Pressure on GDP, questions around political stability and labour force constraints are all taking their toll on the potential of European cities for real estate investment, according to new data released by LaSalle Investment Management on the first day of Expo Real.
LaSalle’s latest edition of the European Cities Growth Index (ECGI), its annual ranking of projected real estate occupier demand, has seen some 57 cities decline in potential. According to Petra Blazkova, head of research and strategy for core & core-plus capital, Europe at LaSalle Investment Management, the findings are very much a sign of the times.
‘While locations including London, Paris and Munich continue to look strong, we are seeing a big decline for several secondary cities,’ Blazkova told PropertyEU at Expo Real. ‘Nowhere is this better illustrated than in the UK. While London retains first place in the ranking, all the other UK cities have fallen quite sharply, including Bristol, Manchester, Edinburgh, and the UK average.’
Blazkova added: ‘It’s a similar story in Italy where Milan has displayed some gains, while other cities are moving further out.’
While London and Paris predictably took the top two spots once again in the ECGI classification, one of the winners of this year’s ranking is Amsterdam, which has moved up into the top 10 for the first time in 20 years.
‘That move is partly testament to Amsterdam’s reputation for creativity, and also reflects I think the ways it has benefitted from Brexit in the movement of businesses and talent,’ added Blazkova. ‘It has also overtaken several German cities. From a LaSalle point of view, we are also focusing on the Netherlands for several bed-related strategies where we see significant undersupply.’
Looking forward, does Blazkova think that the ranking’s negative trajectory marks a new direction of travel for the foreseeable future? ‘Not necessarily,’ she said. ‘Real estate itself can be the “light at the end of the tunnel” for cities as it is an investment asset class which thinks long term,’ she said.
‘We are all very much aware that the next year is going to be very challenging but real estate never looks at just a 12-month horizon. We do believe that rental growth will return in the next two to three years, so the smart money will be investing now to make the most of that potential.’

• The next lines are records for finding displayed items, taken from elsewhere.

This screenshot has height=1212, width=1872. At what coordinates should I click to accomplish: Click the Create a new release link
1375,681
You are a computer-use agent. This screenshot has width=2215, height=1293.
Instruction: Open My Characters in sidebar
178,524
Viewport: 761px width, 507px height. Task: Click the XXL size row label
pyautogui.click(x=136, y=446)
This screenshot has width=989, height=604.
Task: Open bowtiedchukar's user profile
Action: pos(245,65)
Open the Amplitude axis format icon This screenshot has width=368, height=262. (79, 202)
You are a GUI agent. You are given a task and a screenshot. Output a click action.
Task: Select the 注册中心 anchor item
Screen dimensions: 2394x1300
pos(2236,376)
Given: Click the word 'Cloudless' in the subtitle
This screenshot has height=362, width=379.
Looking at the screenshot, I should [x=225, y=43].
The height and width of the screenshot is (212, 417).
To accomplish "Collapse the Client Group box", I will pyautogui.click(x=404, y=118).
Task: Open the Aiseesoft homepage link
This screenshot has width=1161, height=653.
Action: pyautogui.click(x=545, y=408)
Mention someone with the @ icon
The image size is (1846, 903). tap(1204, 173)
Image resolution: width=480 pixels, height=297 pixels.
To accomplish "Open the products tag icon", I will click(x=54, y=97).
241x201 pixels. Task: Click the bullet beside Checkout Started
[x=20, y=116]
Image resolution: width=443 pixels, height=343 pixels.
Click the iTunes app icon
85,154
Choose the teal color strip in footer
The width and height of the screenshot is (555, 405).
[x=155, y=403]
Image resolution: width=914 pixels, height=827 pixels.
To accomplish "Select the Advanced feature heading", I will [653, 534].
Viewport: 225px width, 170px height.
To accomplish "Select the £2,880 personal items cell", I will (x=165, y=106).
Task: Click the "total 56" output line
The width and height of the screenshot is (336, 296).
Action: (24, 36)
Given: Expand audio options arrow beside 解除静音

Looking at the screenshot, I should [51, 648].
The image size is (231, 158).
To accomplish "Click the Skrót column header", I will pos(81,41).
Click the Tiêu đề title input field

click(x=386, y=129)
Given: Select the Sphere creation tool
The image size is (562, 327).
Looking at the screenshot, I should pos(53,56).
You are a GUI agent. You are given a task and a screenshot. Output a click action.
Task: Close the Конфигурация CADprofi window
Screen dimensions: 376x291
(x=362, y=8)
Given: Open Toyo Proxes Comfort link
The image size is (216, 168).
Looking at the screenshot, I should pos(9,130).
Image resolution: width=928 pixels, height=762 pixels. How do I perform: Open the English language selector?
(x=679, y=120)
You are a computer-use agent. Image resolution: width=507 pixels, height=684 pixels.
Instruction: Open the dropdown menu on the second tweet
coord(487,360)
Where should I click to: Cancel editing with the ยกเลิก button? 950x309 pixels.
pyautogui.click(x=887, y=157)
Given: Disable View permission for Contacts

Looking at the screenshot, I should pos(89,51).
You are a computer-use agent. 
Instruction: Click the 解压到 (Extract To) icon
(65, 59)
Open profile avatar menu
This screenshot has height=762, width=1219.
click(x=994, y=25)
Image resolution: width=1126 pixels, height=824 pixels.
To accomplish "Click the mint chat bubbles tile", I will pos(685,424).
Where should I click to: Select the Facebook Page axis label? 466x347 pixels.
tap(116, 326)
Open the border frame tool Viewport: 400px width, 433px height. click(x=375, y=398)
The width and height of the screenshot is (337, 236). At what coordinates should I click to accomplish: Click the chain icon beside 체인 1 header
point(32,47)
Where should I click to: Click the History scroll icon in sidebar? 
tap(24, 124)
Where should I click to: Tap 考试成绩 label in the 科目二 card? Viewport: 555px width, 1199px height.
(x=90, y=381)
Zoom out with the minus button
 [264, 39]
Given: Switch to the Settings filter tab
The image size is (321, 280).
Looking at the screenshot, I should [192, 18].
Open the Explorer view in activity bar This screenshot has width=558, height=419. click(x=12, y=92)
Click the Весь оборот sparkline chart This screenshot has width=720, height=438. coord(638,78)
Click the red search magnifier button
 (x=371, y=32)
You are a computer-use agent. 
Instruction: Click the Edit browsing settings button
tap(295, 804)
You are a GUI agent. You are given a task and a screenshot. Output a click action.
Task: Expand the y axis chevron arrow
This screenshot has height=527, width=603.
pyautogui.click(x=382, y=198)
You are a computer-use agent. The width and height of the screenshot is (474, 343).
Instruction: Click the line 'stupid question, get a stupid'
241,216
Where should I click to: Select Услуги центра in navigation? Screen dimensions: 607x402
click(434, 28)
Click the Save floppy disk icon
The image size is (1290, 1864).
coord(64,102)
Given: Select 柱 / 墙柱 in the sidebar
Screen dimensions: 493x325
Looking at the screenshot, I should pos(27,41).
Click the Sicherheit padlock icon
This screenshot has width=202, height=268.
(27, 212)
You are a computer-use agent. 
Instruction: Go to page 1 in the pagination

She added: ‘In an environment of more costly lending, our debt strategies are also benefitting as they can grow and compete with the banks, many of whom are slowing their lending activities. Our value-add strategies, too, are continuing to develop new schemes, in the markets where we see potential. While construction has faced challenges in recent times, our development strategies are protected by our underwriting as we have been careful to place buffers around project costs and build strong partnerships with development firms.’